Big, fat, dumb, lazy, vain, headstrong and cheap, Jack Keefe is a journeyman pitcher with the Chicago White Sox in the rowdy days of the Deadball Era, circa 1915, ruled by the likes of Ty Cobb and John McGraw. In You Know Me Al, we follow Jack Keefe’s life on-field and off, via the letters Jack writes to his old chum Al in his home town of Bedford, Indiana.
Ring Lardner was a Chicago sportswriter who covered the White Sox, and he brought an insider’s knowledge of clubhouse life together with his biting wit and gift for the vernacular to create a comic gem in You Know Me Al. The six Jack Keefe stories that compose this volume were originally written as individual magazine articles, but the epistolary format made it easy to collect them into a single running narrative covering Jack’s first two years in the Big Leagues.
It isn’t necessary to know baseball history to enjoy the book, which is as much about Jack’s troubles with girlfriends, wives and babies as it is about the Chicago White Sox. For the baseball fan, however, this glimpse into a bygone era adds an extra layer of fascination. In any case, Lardner’s portrait of the professional ballplayer as a dumb, drunken narcissist is as funny today as the day it was written.

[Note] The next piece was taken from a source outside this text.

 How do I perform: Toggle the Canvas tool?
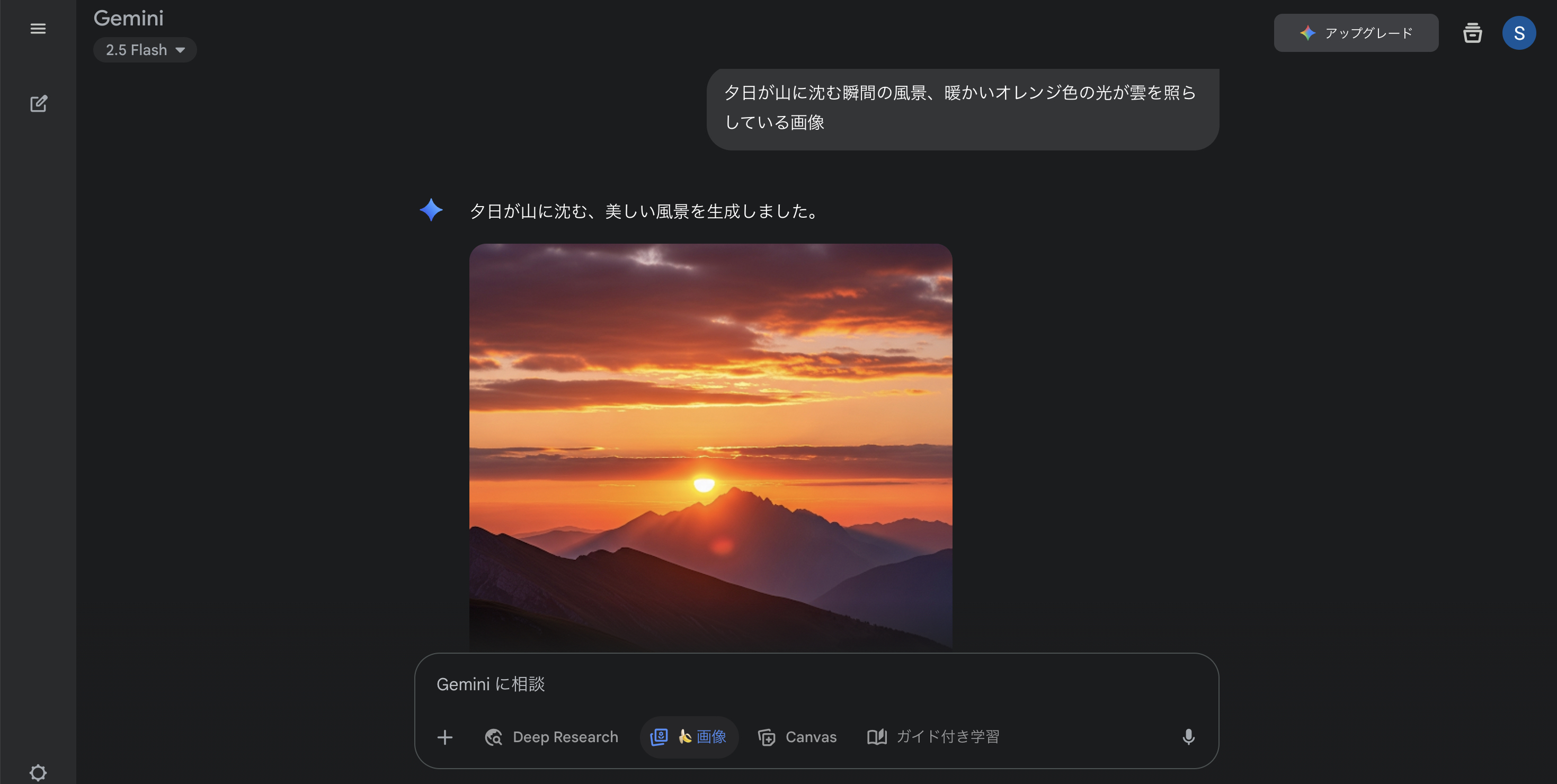pos(797,737)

Gosh, what can I add to that blurb, it says everything I was going to say! Well I suppose I can tell you that the reader creates a fantastic voice character for not only the protagonist but also many of the people he runs into. The voice of the reader is what really brings this book to life.

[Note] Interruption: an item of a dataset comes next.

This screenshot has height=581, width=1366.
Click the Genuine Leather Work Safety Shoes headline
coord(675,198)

I suspect that a stright reading of this book would have fallen rather flat, but the characterisation in the voice of the reader makes this audio book into an absolute joy!
The humour is subtle and between the lines. As you learn to know and love the lead character, his traits are what will get you laughing. It's hard to explain really, but only once you know this guy does the humour flow out.
To summarise, this is a great read, light humour at its best.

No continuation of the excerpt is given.